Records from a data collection
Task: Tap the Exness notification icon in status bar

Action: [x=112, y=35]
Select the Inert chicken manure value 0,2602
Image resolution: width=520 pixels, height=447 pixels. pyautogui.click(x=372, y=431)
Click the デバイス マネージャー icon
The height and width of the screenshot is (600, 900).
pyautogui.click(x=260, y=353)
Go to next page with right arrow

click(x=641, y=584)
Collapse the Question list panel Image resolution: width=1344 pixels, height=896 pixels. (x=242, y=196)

...

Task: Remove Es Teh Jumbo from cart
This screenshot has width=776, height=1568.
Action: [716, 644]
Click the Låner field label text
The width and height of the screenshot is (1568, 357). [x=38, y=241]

--

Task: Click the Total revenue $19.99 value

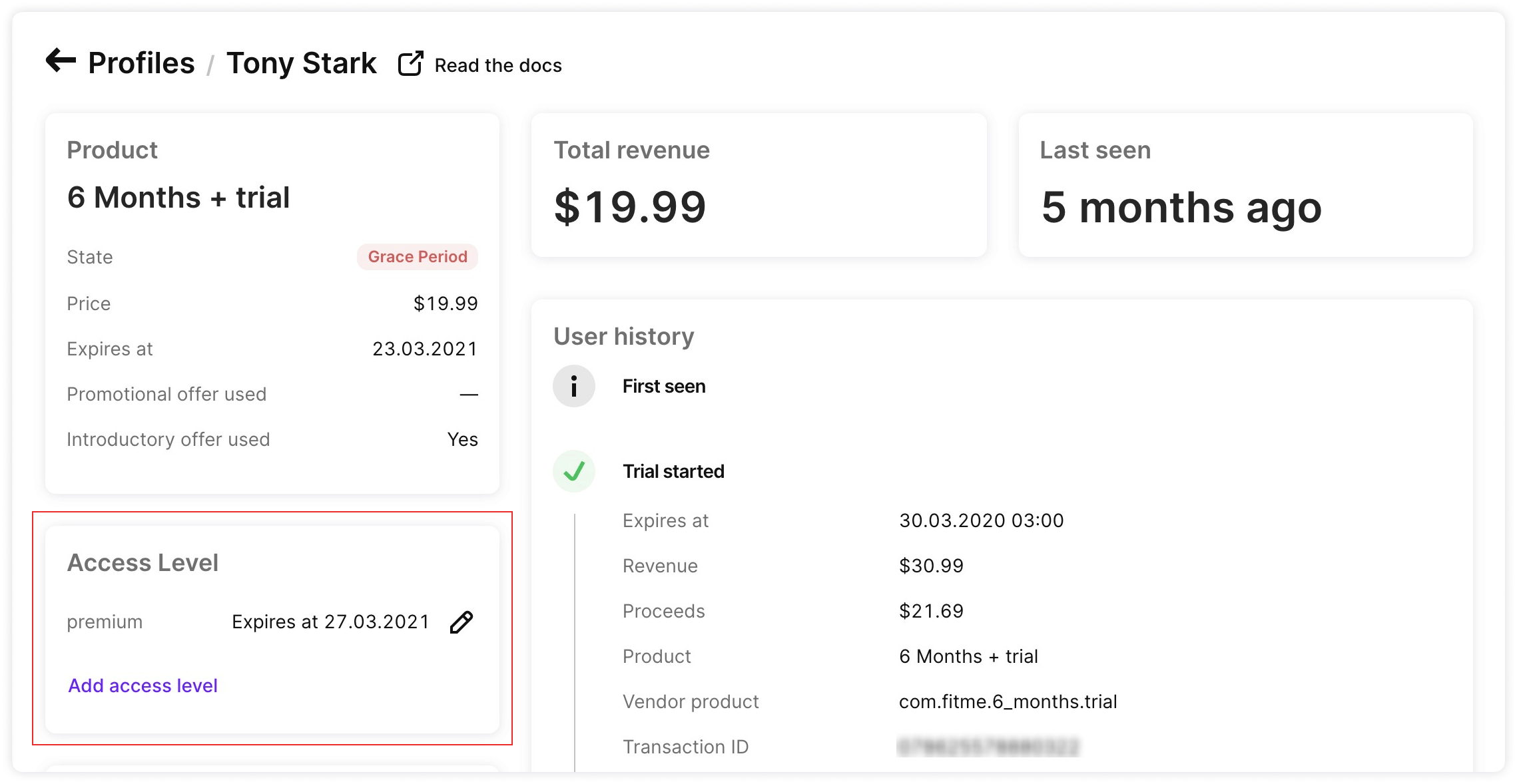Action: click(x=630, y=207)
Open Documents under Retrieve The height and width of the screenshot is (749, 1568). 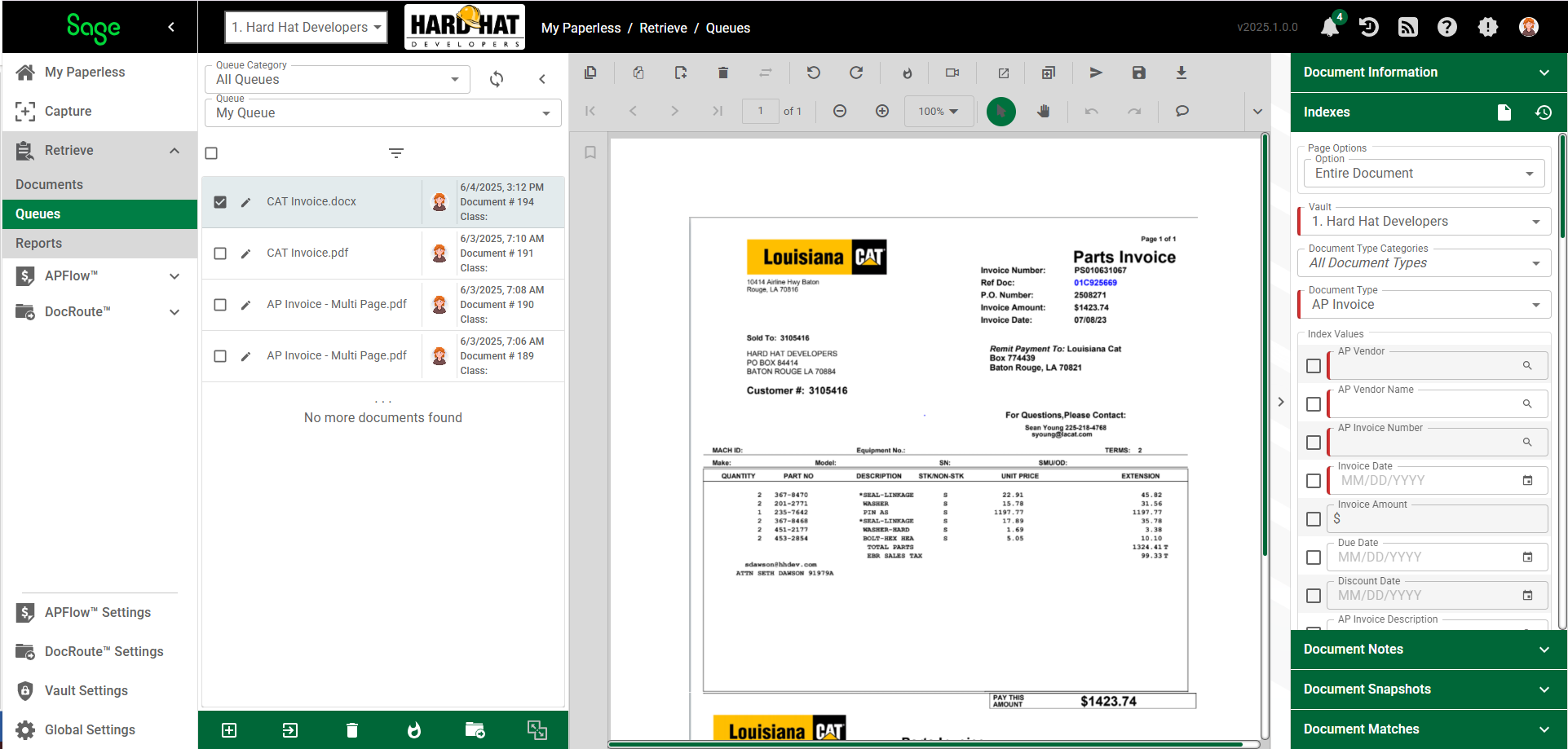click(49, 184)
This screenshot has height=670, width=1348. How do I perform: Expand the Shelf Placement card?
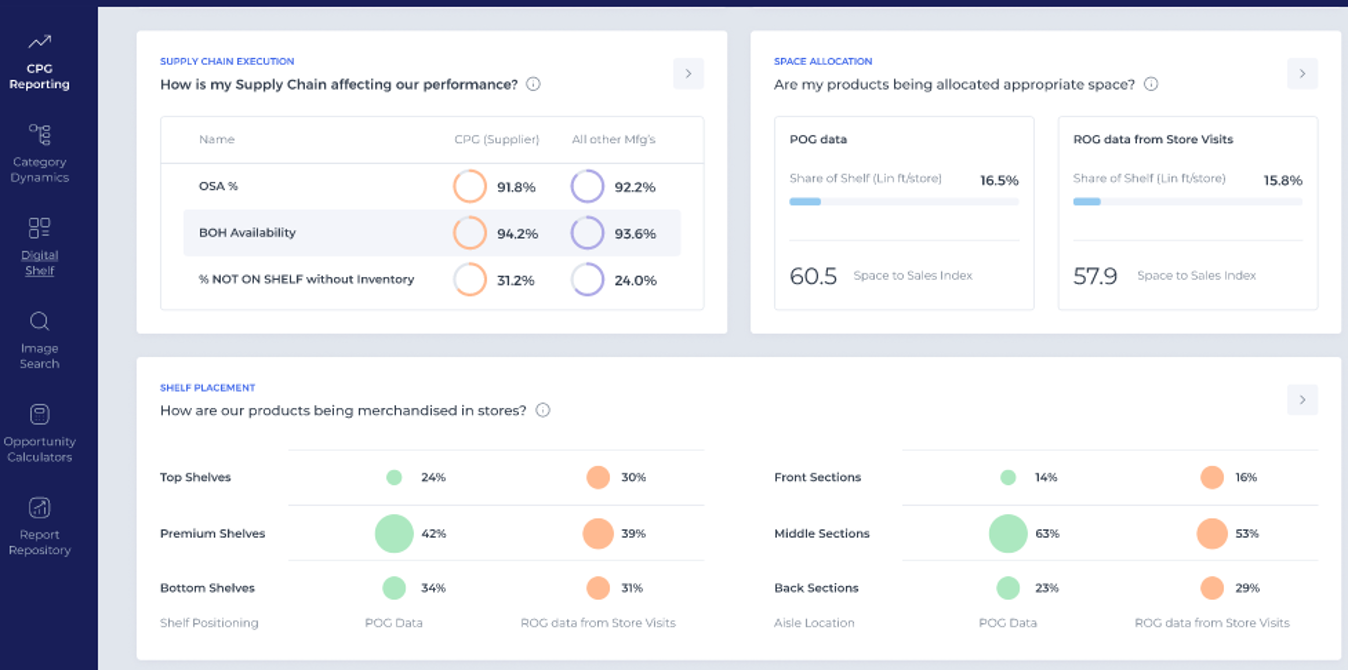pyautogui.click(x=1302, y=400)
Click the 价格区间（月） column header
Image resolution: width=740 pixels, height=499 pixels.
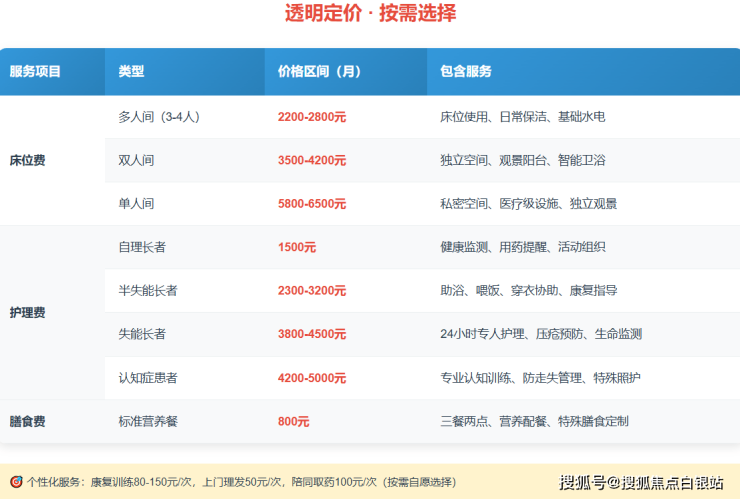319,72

◆ Required task ◆
Copy out word for word the entries between the line containing "Task: Tap the" and the line containing "Collapse the Question", including both of those lines.

◆ Task output ◆
Task: Tap the Exness notification icon in status bar

Action: [x=112, y=35]
Select the Inert chicken manure value 0,2602
Image resolution: width=520 pixels, height=447 pixels. pyautogui.click(x=372, y=431)
Click the デバイス マネージャー icon
The height and width of the screenshot is (600, 900).
pyautogui.click(x=260, y=353)
Go to next page with right arrow

click(x=641, y=584)
Collapse the Question list panel Image resolution: width=1344 pixels, height=896 pixels. (x=242, y=196)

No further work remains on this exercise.